There are several ways your partner can ruin your finances. You might share everything with your partner or spouse, such as your home and your money. But if you're not careful, a partner’s bad money habits can damage your personal finances. For that matter, it's important to keep a close eye on your money. Here are seven ways your partner can ruin your finances.
Table of contents:
- ringing up your credit cards
- forgetting to pay joint bills
- unable to keep a job
- impulse buys
- poor budgeting
- lending money
- no credit history
1 Ringing up Your Credit Cards
Misusing your credit card is one of several ways your partner can ruin your finances. Since you share everything, you might not hesitate letting your partner use a credit card that's only in your name. You might give him or her full access to your account. But if your partner has a spending problem, he might ring up your charge cards. The debt is his but the account’s in your name, so you're responsible for the balance. If he doesn't pay, and you can't pay either, your credit score suffers.

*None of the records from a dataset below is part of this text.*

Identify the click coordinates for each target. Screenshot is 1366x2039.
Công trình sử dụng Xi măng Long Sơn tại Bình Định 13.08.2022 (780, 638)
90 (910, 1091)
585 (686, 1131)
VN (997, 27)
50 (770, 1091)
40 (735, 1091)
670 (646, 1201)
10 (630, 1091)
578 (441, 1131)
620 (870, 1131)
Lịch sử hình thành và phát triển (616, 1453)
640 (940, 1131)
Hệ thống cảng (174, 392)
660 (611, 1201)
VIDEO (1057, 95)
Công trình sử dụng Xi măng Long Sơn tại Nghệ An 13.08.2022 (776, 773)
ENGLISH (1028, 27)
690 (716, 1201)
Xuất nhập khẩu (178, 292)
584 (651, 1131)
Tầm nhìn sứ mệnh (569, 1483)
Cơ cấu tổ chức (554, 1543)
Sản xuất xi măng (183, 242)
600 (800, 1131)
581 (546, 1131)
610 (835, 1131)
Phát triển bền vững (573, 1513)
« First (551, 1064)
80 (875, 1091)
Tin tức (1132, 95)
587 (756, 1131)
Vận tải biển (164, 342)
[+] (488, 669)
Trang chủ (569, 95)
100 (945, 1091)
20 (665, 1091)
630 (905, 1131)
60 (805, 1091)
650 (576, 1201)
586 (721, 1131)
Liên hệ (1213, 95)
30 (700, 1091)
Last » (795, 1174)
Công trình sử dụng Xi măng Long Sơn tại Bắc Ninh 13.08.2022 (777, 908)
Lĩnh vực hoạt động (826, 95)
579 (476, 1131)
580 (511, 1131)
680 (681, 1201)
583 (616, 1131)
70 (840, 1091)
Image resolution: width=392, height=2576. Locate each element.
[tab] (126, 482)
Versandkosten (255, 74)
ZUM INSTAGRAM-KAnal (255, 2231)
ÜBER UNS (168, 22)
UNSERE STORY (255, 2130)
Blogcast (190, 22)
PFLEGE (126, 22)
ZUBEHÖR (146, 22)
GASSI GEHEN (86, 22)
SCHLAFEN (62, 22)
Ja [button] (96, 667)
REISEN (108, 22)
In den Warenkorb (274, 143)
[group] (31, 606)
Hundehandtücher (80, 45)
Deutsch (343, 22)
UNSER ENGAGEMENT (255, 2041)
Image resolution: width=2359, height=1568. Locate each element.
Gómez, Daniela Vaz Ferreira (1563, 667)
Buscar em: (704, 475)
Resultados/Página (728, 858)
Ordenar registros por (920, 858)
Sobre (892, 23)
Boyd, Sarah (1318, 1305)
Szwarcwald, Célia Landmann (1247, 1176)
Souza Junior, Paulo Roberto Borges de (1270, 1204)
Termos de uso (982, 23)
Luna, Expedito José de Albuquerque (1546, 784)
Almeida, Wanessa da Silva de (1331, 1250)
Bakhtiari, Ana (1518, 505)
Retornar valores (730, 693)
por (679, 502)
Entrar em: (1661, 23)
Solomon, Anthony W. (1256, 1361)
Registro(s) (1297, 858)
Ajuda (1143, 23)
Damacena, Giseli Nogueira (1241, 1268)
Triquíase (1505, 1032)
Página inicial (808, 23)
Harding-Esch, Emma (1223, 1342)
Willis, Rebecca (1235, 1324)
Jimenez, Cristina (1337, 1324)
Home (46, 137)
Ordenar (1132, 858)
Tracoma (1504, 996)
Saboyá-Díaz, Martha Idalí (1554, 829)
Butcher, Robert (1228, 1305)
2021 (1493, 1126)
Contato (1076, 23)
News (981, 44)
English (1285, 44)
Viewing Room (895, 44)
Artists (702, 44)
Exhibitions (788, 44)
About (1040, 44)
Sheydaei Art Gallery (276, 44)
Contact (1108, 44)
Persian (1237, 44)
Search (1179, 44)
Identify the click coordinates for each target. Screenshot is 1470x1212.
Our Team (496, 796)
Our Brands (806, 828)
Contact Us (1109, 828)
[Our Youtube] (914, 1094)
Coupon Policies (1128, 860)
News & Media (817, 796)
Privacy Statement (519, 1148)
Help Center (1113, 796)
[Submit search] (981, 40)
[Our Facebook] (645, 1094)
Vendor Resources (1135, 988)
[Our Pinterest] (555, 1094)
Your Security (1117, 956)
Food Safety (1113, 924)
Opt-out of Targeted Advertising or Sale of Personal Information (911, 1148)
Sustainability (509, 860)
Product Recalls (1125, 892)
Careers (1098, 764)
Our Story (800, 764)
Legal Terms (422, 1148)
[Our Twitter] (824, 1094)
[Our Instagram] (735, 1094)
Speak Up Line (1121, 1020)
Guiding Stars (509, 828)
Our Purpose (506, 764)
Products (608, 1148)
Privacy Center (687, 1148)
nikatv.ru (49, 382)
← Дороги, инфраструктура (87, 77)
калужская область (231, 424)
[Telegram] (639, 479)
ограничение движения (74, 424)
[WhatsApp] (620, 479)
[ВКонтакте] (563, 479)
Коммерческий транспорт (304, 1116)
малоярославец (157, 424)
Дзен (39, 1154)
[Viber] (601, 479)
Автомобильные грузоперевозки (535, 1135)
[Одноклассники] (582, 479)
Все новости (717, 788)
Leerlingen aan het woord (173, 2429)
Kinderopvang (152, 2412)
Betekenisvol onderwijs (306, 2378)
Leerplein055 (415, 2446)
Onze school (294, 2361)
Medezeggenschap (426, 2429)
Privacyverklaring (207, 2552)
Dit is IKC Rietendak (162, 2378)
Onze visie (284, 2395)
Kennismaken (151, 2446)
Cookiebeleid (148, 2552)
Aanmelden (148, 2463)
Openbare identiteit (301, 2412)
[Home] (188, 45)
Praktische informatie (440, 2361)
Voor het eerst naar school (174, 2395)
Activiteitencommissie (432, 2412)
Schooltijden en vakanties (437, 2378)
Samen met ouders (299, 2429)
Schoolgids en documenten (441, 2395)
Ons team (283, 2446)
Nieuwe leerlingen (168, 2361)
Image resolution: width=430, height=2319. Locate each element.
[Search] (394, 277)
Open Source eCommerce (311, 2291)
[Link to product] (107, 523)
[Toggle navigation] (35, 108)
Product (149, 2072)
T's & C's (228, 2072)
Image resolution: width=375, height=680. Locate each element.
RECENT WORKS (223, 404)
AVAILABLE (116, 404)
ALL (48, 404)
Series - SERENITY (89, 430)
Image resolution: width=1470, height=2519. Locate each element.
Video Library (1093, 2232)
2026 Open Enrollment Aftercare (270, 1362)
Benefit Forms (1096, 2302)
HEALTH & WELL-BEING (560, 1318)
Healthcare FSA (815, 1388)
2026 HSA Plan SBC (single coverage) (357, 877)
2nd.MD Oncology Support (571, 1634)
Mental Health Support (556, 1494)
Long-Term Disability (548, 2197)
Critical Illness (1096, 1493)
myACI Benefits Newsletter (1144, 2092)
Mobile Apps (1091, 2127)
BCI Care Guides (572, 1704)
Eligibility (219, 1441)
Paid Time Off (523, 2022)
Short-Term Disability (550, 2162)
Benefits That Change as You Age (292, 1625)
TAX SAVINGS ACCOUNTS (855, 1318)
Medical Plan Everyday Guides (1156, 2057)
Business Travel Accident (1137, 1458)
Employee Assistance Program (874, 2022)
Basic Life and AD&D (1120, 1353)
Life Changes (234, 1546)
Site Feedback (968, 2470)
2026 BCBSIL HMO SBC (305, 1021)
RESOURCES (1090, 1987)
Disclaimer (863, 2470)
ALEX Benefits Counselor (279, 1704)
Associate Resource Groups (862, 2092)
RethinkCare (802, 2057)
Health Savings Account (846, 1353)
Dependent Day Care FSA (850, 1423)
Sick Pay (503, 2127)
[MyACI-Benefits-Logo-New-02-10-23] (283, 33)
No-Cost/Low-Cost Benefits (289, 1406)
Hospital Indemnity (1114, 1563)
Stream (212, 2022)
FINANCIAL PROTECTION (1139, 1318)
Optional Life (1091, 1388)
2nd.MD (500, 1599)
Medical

2 Forgetting to Pay Joint Bills
If you have joint accounts, such as an auto loan, a mortgage or credit cards, your partner might be responsible for certain bills. Even though he or she agrees to make the payment, you need to stay on top of these accounts. If your partner forgets, defaults or stops paying altogether, the delinquency might appear on your credit report and lower your score.
3 Unable to Keep a Job
Some people are unable to keep a job. Whether they're getting fired or quitting on a whim, a partner that’s frequently unemployed can wreak havoc on your personal finances. If he or she doesn't have a job, the household bills might fall in your lap. And as the only person paying the bills, you might get behind on payments, which can trigger late fees and a damaged credit score.
4 Impulse Buys
The occasional splurge is okay, but if your partner always buys on impulse and he or she spends money dedicated for bills, this could impact both of your personal finances. You might have to dip into your account to pay bills you ordinarily aren't responsible for. Plus impulse buys take money out of your household.
5 Poor Budgeting
A weekly or monthly budget is important to keep finances on the right track. But if your partner is against budgeting, there's a good chance that he or she might overspend during the month. And when it's time to pay the rent or mortgage, your partner may not have his share, and you know what this means. Not only are you responsible for paying your share of the bills, but his as well.
6 Lending Money
It might be hard to turn your back on a friend or relative who needs financial help. But if your partner tries to be everyone's Savior and he's always lending money that you need for bills, this could have a huge negative impact on the family's finances. There might be less money for saving, or there might not be enough to pay bills during the month.
7 No Credit History
A credit history is important, and often times you'll need credit to buy a house or a car. For that matter, if your partner doesn't have credit, it might be harder to move forward with certain purchases. Anytime you need to finance something, you'll have to apply in your name only, which means your credit is the only one at risk if payments arrive late.
Not everyone's financially savvy, but fortunately there's hope for your partner. Rather than yell or get mad, set time aside to have a financial discussion. You can express your concerns and work with your spouse to improve the situation. What are other ways a partner can ruin your finances?